About this task: Beginning with the line below that contains "Viewport: 461px width, 444px height." and ending with the line that contains "Toggle non-printable characters", copy every line exactly. Copy nothing else.

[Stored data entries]
____________________

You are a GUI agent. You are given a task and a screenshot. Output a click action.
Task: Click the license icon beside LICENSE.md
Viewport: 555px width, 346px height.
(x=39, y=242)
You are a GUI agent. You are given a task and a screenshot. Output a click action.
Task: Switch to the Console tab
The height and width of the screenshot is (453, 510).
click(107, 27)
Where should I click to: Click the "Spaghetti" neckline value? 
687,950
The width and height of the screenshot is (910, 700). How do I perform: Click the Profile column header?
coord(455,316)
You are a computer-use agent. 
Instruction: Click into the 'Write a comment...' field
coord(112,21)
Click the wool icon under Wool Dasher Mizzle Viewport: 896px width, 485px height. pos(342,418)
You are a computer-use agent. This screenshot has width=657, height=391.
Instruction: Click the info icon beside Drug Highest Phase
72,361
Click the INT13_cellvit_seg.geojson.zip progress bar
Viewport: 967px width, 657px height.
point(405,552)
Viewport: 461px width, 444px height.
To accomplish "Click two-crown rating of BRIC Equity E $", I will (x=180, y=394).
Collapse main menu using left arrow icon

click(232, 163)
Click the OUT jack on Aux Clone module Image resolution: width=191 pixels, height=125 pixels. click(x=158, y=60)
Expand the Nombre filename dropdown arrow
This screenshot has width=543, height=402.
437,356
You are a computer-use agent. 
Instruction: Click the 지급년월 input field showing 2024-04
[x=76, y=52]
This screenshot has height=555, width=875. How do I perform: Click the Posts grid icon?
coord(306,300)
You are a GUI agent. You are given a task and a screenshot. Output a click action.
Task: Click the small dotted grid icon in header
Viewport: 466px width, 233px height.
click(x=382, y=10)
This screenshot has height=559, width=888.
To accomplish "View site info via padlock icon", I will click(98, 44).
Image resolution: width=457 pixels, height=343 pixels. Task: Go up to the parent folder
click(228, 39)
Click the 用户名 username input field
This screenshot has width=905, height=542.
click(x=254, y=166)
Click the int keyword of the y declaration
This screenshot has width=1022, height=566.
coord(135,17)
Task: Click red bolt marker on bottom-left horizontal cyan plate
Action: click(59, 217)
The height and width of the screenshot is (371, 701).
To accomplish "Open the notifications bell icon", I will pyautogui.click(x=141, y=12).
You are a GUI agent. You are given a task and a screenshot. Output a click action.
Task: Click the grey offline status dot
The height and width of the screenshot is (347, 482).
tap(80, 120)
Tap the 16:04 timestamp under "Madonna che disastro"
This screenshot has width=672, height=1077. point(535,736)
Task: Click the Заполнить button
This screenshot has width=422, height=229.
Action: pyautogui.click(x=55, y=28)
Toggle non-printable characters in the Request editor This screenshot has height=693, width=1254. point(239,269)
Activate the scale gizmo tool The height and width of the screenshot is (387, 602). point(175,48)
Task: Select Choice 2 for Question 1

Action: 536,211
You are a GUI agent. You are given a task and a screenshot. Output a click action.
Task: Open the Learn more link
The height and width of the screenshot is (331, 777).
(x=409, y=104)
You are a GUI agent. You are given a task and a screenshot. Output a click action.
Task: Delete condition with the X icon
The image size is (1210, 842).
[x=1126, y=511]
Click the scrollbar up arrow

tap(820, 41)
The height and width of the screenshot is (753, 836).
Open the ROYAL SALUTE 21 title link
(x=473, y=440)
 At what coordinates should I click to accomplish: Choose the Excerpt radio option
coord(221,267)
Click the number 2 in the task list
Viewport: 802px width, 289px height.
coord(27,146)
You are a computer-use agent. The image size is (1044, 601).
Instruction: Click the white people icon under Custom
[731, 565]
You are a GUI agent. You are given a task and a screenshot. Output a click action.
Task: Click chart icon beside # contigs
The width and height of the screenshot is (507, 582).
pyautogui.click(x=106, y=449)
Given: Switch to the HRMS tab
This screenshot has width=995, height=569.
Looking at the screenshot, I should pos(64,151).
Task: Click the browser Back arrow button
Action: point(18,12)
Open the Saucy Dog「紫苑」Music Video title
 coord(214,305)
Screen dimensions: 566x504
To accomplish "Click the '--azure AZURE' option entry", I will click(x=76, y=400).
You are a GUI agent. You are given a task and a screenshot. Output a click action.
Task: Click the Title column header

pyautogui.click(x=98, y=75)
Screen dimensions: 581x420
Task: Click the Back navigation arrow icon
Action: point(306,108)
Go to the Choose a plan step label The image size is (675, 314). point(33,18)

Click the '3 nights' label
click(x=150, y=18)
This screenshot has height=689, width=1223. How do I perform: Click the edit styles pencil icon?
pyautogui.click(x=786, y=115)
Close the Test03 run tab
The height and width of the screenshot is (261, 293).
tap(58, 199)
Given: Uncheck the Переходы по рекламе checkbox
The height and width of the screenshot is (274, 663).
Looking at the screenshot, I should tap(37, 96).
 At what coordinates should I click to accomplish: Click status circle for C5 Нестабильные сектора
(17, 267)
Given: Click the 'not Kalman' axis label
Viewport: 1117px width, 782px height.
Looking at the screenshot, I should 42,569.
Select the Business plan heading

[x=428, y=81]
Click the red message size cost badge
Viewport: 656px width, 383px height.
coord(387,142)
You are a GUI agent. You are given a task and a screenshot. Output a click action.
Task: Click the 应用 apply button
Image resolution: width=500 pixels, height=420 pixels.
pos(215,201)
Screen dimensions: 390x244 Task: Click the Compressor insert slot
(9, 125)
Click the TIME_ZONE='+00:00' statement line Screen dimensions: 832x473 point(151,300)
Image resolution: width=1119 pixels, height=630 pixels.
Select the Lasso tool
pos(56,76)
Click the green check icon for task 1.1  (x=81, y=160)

____________________

Exercise answer:
Viewport: 461px width, 444px height.
To accomplish "Click two-crown rating of BRIC Equity E $", I will (x=180, y=394).
Collapse main menu using left arrow icon

click(232, 163)
Click the OUT jack on Aux Clone module Image resolution: width=191 pixels, height=125 pixels. click(x=158, y=60)
Expand the Nombre filename dropdown arrow
This screenshot has width=543, height=402.
437,356
You are a computer-use agent. 
Instruction: Click the 지급년월 input field showing 2024-04
[x=76, y=52]
This screenshot has height=555, width=875. How do I perform: Click the Posts grid icon?
coord(306,300)
You are a GUI agent. You are given a task and a screenshot. Output a click action.
Task: Click the small dotted grid icon in header
Viewport: 466px width, 233px height.
click(x=382, y=10)
This screenshot has height=559, width=888.
To accomplish "View site info via padlock icon", I will click(98, 44).
Image resolution: width=457 pixels, height=343 pixels. Task: Go up to the parent folder
click(228, 39)
Click the 用户名 username input field
This screenshot has width=905, height=542.
click(x=254, y=166)
Click the int keyword of the y declaration
This screenshot has width=1022, height=566.
coord(135,17)
Task: Click red bolt marker on bottom-left horizontal cyan plate
Action: click(59, 217)
The height and width of the screenshot is (371, 701).
To accomplish "Open the notifications bell icon", I will pyautogui.click(x=141, y=12).
You are a GUI agent. You are given a task and a screenshot. Output a click action.
Task: Click the grey offline status dot
The height and width of the screenshot is (347, 482).
tap(80, 120)
Tap the 16:04 timestamp under "Madonna che disastro"
This screenshot has width=672, height=1077. point(535,736)
Task: Click the Заполнить button
This screenshot has width=422, height=229.
Action: pyautogui.click(x=55, y=28)
Toggle non-printable characters in the Request editor This screenshot has height=693, width=1254. point(239,269)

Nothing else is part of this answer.